11srand(time(NULL));
12int32_t const digit = rand() % 10;
13
14// Read the input data into the managed buffers.
15// There should be just 1 input tensor.
16ASSERT(mParams.inputTensorNames.size() == 1);
17
18if (!processInput(buffers, mParams.inputTensorNames[0], digit))
19{
20    return false;
21}
22// Create a CUDA stream to execute this inference.
23cudaStream_t stream;
24CHECK(cudaStreamCreate(&stream));
25
26// Asynchronously copy data from host input buffers to device input
27buffers.copyInputToDeviceAsync(stream);
28
29// Asynchronously enqueue the inference work
30if (!context->enqueueV2(buffers.getDeviceBindings().data(), stream, nullptr))
31{
32    return false;
33}
34// Asynchronously copy data from device output buffers to host output buffers.
35buffers.copyOutputToHostAsync(stream);
36
37// Wait for the work in the stream to complete.
38CHECK(cudaStreamSynchronize(stream));
39
40// Release stream.
41CHECK(cudaStreamDestroy(stream));
 1// Create RAII buffer manager object.
 2samplesCommon::BufferManager buffers(mEngine);
 3
 4auto context = SampleUniquePtr<nvinfer1::IExecutionContext>(mEngine->createExecutionContext());
 5if (!context)
 6{
 7    return false;
 8}
 9
10for (int32_t i = 0, e = mEngine->getNbIOTensors(); i < e; i++)
11{
12    auto const name = mEngine->getIOTensorName(i);
13    context->setTensorAddress(name, buffers.getDeviceBuffer(name));
14}
15
16// Pick a random digit to try to infer.
17srand(time(NULL));
18int32_t const digit = rand() % 10;
19
20// Read the input data into the managed buffers.
21// There should be just 1 input tensor.
22ASSERT(mParams.inputTensorNames.size() == 1);
23
24if (!processInput(buffers, mParams.inputTensorNames[0], digit))
25{
26    return false;
27}
28// Create a CUDA stream to execute this inference.
29cudaStream_t stream;
30CHECK(cudaStreamCreate(&stream));
31
32// Asynchronously copy data from host input buffers to device input
33buffers.copyInputToDeviceAsync(stream);
34
35// Asynchronously enqueue the inference work
36if (!context->enqueueV3(stream))
37{
38    return false;
39}
40
41// Asynchronously copy data from device output buffers to host output buffers.
42buffers.copyOutputToHostAsync(stream);
43
44// Wait for the work in the stream to complete.
45CHECK(cudaStreamSynchronize(stream));
46
47// Release stream.
48CHECK(cudaStreamDestroy(stream));

Summary of Changes#

  • Added explicit tensor address setup using setTensorAddress() with tensor names from getIOTensorName()

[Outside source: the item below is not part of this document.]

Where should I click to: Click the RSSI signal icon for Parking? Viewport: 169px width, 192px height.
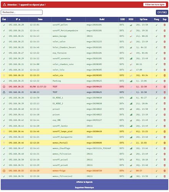coord(131,81)
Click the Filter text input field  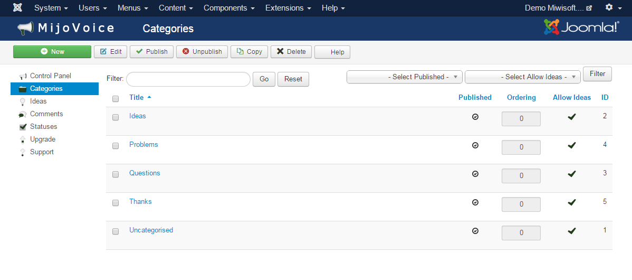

  • Changed from enqueueV2() to enqueueV3()

  • The bindings parameter is no longer passed to enqueueV3(); tensor addresses must be set beforehand using setTensorAddress()

Migrating Dims and IShapeLayer to 64-Bit Types#

Warning

This is a breaking ABI change. Code that bitwise copies to or from Dims must be updated for the wider type.

TensorRT 10.x changes the dimension type from int32_t to int64_t. The dimensions held by Dims changed from int32_t to int64_t. However, in TensorRT 10.x, TensorRT will generally reject networks that use dimensions exceeding the range of int32_t. The tensor type returned by IShapeLayer is now DataType::kINT64. Use ICastLayer to cast the result to the tensor of type DataType::kINT32 if 32-bit dimensions are required.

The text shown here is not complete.